Sortir de l’obsession du PIB
Alors, pour réduire nos pressions sur notre écosystème, faudra-t-il, comme l’assurent les décroissants, réduire notre train de vie, et abandonner toute perspective de croissance de nos économies ? Sur le papier, cette façon de poser le problème peut sembler convaincante : le système de nos économies linéaires — consistant à extraire, fabriquer, consommer, jeter — a conduit à la situation que l’on connaît, et nous ne réduirons pas nos impacts sur l’environnement sans changer en profondeur nos modèles économiques. On sait par exemple à quel point les excès du capitalisme, et la dérégulation des marchés ont été coûteux pour la planète. Mais faire du PIB le responsable de tous nos maux, et le cœur de nos débats présente un danger, et une perte de temps.
Le PIB est tout sauf un indicateur environnemental. Par nature, certaines activités créatrices de valeur permettent de réduire les émissions, quand d’autres sont néfastes. De plus, la croissance économique est toujours utilisée dans les scénarios prospectifs de référence comme une donnée exogène du modèle, sur laquelle ni l’augmentation des températures ni l’épuisement des ressources naturelles n’a de prise. Cette construction donne l’impression fallacieuse que le PIB peut continuer à augmenter, indépendamment de toute réalité physique. Ainsi, si l’on prend le pire des scénarios climatiques étudiés par la BCE et le NGFS, il apparaît qu’une hausse de 5 °C en 2100 ne réduirait le PIB que de 25 % par rapport à un scénario sans réchauffement, ce qui est ridiculement faible. Cela prouve l’inadaptation des modèles utilisés.
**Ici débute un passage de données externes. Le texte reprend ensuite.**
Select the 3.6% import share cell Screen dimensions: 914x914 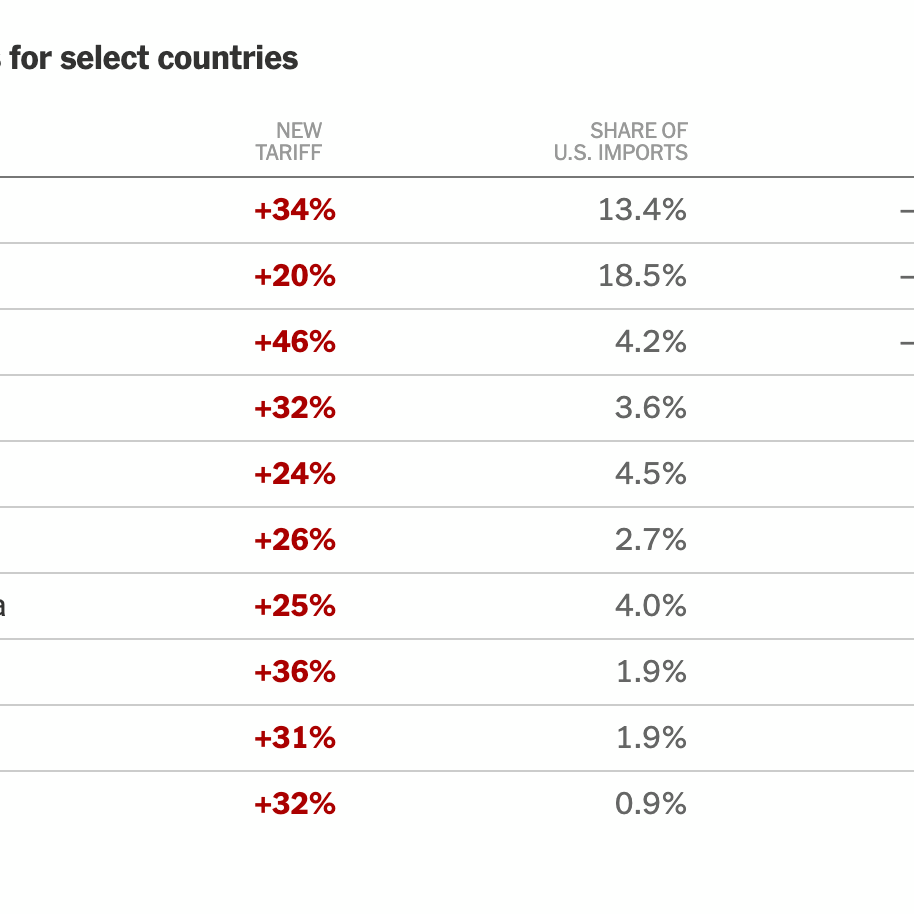651,408
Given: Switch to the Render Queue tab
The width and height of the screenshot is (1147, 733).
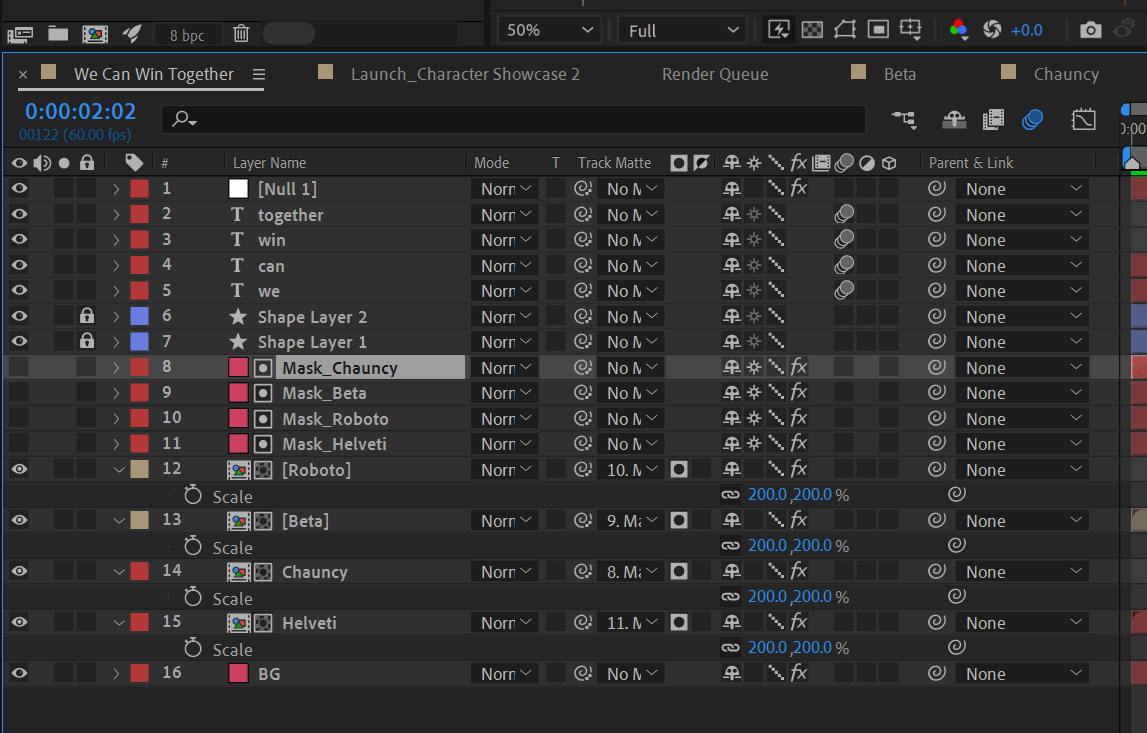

C’est pourquoi il faut sortir une bonne fois pour toutes de l’obsession du PIB, et remettre cet indicateur à sa juste place, à savoir qu’il est un outil de comptabilité et de gestion utile pour les finances publiques, mais qu’il ne peut plus être l’alpha et l’oméga des politiques publiques. Le pilotage de nos économies doit se faire avec des indicateurs physiques et sociaux plus pertinents qui nous permettent de nous assurer que nous respectons les « limites planétaires ». Parmi ces indicateurs, on peut citer la théorie du Donut de l’économiste anglaise Kate Raworth, qui dit assez bien les limites sociales et planétaires dans lesquelles devront être contenues toutes formes de prospérité économique.